It always amazes me when someone comes into my Gallery and says,” I’ve lived here for thirty years, and I have never been down this street before! I love this street!”
It is Aviles Street, the oldest street in the nation, the original art district, and the Gallery is Aviles Street Gallery. I don’t see how people miss it, with the large wooden arch on King Street off the Square, that announces “Aviles Street”!
As you first walk down it, you notice the street looks like you could be in Europe, maybe Spain. It is a very narrow street, of vintage bricks, with old fashioned street lights, and umbrellaed tables in front of the restaurants. The people who walked on this street in the fifteen hundreds were smaller than we are now, and the narrow street was made for walking and for horses and carriages; cars came much later. The whole ambiance reeks of history and charm.
My personal favorite stop in the first block is the Cuban restaurant, La Herencia , followed by Cellar Six. You can stop and have something to eat or drink, inside or better yet, outside, and watch the world go by. Time stops, and you are in a different century.
Across the street is the old Spanish Military Hospital Museum, where you can learn about the Second Spanish Period medical practices. Then check out the first of a series of Art Galleries, Plum Gallery at the end of the block.
When you venture into the second block, you pass the St. Augustine Historical Research Library, housed in the historic Segui-Kirby Smith Building, and an even more narrow passageway , Artillery Lane. It is just wide enough for two rows of soldiers with firearms to walk through. It now leads to the Polish and Greek Restaurant. Gaufre’s.
There are flowers everywhere you look. Continuing down Aviles Street you can go past the crimson bouganvilla and into the Georgia Nick Gallery and Dan Holiday’s Leather shop. You are in the large building called Hamblen House, which according to Dan Holiday, houses fifty artists. After that, don’t miss the Aviles Street Gallery. You’ll find oil and acrylic paintings, pastels, fine art photographs and collages by eight local artists, with the extra benefit of meeting one of them who can tell you about any of our artists.
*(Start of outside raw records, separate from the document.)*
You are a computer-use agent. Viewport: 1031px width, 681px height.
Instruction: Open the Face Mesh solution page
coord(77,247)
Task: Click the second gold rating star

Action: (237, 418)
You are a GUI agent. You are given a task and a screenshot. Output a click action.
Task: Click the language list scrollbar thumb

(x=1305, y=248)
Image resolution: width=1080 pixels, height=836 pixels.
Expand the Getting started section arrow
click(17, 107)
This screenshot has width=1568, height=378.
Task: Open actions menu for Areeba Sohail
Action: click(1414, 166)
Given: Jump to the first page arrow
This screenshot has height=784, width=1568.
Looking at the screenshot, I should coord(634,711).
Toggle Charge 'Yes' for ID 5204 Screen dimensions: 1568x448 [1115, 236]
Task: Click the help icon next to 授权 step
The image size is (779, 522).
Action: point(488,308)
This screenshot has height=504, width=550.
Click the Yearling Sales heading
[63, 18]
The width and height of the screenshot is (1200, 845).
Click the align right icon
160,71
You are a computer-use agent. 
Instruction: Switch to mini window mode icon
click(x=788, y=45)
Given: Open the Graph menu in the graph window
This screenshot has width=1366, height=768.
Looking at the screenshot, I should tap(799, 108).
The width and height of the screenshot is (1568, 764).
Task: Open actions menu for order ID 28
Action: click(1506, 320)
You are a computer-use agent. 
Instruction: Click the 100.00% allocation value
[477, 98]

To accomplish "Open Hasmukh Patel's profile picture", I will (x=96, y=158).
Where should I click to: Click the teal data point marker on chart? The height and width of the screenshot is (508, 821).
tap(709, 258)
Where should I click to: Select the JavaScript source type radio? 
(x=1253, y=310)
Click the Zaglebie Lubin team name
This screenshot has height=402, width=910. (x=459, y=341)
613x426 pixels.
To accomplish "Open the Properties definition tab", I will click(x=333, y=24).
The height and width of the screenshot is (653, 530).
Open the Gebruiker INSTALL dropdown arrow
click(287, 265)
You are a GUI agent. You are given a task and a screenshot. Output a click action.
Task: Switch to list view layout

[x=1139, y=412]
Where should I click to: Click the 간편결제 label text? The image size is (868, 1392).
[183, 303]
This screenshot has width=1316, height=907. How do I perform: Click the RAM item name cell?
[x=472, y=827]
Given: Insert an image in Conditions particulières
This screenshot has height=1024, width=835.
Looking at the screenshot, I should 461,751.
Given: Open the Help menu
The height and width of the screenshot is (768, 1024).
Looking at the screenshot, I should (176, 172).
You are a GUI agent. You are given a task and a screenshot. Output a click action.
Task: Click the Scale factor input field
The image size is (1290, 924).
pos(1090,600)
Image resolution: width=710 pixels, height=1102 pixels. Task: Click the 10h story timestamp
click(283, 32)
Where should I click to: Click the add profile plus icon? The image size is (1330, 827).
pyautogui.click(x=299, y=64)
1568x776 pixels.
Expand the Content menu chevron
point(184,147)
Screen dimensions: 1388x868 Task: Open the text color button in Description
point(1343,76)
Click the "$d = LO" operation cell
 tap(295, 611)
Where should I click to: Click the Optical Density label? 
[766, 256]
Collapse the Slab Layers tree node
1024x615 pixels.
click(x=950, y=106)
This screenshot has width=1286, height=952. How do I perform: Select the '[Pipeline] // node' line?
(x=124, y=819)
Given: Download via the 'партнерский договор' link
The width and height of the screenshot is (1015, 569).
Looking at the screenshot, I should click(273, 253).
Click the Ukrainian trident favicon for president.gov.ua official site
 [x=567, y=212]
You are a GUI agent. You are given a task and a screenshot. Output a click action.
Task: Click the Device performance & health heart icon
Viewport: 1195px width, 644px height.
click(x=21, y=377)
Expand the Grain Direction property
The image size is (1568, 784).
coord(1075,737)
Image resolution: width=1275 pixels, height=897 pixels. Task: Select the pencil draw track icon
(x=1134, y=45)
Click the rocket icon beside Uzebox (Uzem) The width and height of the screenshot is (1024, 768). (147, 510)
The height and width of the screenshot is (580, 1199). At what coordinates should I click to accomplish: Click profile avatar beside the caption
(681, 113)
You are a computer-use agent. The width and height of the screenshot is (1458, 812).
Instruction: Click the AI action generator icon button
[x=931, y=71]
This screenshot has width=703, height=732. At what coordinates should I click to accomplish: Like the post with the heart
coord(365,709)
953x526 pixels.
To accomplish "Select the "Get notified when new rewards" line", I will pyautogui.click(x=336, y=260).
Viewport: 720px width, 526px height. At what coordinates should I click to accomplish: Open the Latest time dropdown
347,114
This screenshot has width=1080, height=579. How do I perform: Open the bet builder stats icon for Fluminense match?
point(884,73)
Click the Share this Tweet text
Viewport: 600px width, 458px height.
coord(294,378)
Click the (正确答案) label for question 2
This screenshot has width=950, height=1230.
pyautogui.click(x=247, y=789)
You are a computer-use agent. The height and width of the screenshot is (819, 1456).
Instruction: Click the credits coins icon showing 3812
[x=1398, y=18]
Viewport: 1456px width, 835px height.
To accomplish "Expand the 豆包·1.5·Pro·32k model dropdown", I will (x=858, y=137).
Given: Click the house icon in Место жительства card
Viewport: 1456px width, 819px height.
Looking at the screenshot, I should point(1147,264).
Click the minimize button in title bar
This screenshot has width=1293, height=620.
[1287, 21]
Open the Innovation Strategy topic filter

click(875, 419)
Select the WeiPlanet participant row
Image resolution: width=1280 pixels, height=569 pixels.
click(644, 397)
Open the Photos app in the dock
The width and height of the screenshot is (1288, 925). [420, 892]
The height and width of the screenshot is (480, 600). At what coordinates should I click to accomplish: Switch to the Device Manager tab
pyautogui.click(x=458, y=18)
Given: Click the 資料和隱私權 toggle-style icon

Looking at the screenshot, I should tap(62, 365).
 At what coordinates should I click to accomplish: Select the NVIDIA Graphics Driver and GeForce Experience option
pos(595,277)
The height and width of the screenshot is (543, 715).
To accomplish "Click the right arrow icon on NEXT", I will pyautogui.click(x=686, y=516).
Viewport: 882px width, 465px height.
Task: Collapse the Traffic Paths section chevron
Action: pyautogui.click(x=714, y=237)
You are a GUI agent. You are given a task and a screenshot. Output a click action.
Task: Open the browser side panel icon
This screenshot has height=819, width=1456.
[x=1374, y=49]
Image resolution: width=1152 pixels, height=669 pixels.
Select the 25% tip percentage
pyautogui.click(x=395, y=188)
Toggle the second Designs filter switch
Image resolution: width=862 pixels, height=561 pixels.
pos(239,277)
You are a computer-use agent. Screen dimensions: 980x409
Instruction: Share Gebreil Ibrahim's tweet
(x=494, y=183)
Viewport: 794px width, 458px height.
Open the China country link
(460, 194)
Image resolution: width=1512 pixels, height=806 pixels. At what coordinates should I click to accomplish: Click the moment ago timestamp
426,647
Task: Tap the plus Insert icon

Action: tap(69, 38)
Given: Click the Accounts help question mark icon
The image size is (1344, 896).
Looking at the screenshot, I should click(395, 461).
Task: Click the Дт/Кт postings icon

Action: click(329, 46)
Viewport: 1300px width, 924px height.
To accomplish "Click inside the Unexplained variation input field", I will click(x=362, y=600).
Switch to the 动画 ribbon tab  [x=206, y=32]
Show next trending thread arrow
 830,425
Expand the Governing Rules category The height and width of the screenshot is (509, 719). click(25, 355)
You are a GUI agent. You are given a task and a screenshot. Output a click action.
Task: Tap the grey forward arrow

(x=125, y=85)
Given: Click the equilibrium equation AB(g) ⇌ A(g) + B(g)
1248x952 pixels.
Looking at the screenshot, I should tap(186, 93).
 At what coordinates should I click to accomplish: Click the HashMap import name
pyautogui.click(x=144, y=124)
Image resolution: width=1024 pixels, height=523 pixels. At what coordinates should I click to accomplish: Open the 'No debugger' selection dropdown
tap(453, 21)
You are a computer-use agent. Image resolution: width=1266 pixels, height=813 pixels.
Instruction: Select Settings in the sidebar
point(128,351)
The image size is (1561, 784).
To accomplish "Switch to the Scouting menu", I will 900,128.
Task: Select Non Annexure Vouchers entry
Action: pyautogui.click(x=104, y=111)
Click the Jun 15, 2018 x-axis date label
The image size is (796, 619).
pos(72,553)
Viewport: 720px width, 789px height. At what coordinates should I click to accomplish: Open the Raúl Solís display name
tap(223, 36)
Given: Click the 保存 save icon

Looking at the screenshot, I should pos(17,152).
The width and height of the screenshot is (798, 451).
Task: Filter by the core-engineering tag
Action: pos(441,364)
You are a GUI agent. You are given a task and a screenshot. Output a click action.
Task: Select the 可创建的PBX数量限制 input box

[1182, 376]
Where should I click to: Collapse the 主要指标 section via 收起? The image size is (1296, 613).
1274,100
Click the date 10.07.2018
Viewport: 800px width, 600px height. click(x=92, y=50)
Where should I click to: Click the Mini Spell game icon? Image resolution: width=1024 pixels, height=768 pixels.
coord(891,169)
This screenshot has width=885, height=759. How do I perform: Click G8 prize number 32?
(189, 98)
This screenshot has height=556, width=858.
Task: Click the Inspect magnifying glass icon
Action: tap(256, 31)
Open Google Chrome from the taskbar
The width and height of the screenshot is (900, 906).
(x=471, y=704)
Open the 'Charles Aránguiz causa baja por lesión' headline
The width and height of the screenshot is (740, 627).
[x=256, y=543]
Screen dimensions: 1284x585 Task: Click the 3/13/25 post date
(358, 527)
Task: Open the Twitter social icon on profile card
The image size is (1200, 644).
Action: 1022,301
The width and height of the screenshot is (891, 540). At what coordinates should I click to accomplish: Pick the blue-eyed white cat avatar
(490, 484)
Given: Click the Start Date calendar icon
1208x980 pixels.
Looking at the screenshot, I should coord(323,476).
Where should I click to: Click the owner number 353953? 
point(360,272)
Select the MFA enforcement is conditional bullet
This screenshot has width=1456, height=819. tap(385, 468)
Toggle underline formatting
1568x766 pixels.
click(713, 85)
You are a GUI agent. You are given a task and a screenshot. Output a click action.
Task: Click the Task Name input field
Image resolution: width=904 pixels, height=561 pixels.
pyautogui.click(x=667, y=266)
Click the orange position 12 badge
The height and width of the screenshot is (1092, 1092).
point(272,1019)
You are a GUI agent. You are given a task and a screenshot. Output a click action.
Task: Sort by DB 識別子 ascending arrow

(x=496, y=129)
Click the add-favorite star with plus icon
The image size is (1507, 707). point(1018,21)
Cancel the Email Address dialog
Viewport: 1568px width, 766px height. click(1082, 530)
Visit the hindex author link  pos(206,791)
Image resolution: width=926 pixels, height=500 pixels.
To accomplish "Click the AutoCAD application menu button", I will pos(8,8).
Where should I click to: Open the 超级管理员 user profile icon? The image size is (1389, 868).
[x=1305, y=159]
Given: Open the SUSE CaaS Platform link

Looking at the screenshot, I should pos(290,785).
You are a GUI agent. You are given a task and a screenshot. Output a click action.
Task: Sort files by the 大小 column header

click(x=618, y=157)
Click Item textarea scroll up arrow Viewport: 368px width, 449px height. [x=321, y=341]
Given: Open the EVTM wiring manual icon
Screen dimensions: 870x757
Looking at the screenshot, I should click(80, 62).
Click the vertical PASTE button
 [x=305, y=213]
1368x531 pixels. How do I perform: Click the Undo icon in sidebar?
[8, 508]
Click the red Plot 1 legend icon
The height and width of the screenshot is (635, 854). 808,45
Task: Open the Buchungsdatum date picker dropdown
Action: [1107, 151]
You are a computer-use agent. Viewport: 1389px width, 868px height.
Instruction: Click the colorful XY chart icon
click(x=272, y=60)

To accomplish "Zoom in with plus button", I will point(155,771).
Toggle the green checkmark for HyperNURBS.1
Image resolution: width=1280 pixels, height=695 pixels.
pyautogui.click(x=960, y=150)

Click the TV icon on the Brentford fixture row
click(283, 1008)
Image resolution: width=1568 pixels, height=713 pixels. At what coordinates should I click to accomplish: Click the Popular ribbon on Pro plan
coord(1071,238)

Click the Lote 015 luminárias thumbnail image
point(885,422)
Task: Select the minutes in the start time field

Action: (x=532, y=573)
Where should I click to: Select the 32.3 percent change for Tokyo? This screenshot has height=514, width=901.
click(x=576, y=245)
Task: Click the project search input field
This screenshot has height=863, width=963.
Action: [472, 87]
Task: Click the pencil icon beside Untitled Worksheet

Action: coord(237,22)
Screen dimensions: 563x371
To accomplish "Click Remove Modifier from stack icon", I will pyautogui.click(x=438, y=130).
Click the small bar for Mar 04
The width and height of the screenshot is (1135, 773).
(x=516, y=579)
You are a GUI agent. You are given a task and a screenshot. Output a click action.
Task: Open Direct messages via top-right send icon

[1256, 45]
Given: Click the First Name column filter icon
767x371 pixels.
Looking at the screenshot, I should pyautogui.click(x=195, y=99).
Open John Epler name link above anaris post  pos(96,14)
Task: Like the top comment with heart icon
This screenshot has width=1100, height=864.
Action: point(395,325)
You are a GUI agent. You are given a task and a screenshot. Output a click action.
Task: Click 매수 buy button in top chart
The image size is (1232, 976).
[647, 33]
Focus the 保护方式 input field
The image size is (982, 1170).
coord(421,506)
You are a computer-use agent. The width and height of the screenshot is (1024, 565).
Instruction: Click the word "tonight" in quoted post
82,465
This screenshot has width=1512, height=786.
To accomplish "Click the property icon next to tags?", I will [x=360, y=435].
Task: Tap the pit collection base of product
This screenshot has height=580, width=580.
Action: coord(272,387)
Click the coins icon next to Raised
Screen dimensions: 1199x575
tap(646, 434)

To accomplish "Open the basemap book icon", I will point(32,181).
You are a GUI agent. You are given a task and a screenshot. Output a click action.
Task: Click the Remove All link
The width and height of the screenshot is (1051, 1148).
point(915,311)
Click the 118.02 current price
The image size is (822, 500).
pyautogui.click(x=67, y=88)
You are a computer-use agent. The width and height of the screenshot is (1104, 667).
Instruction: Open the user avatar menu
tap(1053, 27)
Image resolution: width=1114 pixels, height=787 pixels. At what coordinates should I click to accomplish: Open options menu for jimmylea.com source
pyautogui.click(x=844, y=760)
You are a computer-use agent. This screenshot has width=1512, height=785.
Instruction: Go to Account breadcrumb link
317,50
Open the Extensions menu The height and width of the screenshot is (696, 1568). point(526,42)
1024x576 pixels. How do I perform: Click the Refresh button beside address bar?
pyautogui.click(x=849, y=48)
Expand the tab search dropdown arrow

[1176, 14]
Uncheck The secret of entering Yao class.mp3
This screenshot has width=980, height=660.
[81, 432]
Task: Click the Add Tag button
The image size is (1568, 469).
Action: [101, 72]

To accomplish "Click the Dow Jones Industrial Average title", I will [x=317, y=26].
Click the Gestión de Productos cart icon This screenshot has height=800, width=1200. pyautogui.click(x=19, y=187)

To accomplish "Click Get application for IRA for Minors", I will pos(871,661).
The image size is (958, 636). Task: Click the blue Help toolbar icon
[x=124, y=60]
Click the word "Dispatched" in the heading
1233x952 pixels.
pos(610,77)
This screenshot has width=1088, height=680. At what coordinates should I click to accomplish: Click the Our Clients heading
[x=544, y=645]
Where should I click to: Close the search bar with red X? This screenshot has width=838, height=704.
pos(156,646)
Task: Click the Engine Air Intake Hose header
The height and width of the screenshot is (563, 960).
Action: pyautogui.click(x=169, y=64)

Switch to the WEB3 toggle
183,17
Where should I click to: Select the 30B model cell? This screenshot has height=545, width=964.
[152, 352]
The ninth local artist in the Gallery is Joel Bagnal, a custom Goldsmith. Watch him work at his bench, surrounded by cases of his work. Next is the fascinating Bouvier Antique Maps and Prints store, then Candida’s Closet, a lovely ladies clothing boutique. Facing them is the historic Ximenez-Fatio House Museum, a former Second Spanish Period Bed and Breakfast, where every room has a story. Toward the third and final block is the Father Miguel O’Reilly House Museum and courtyard gardens.
One evening walking on Aviles Street I overheard a young man say, “It’s like Disneyworld, only it’s REAL!!!” You should see it for yourself . It is truly a remarkable street of Art and History- A Hidden Gem.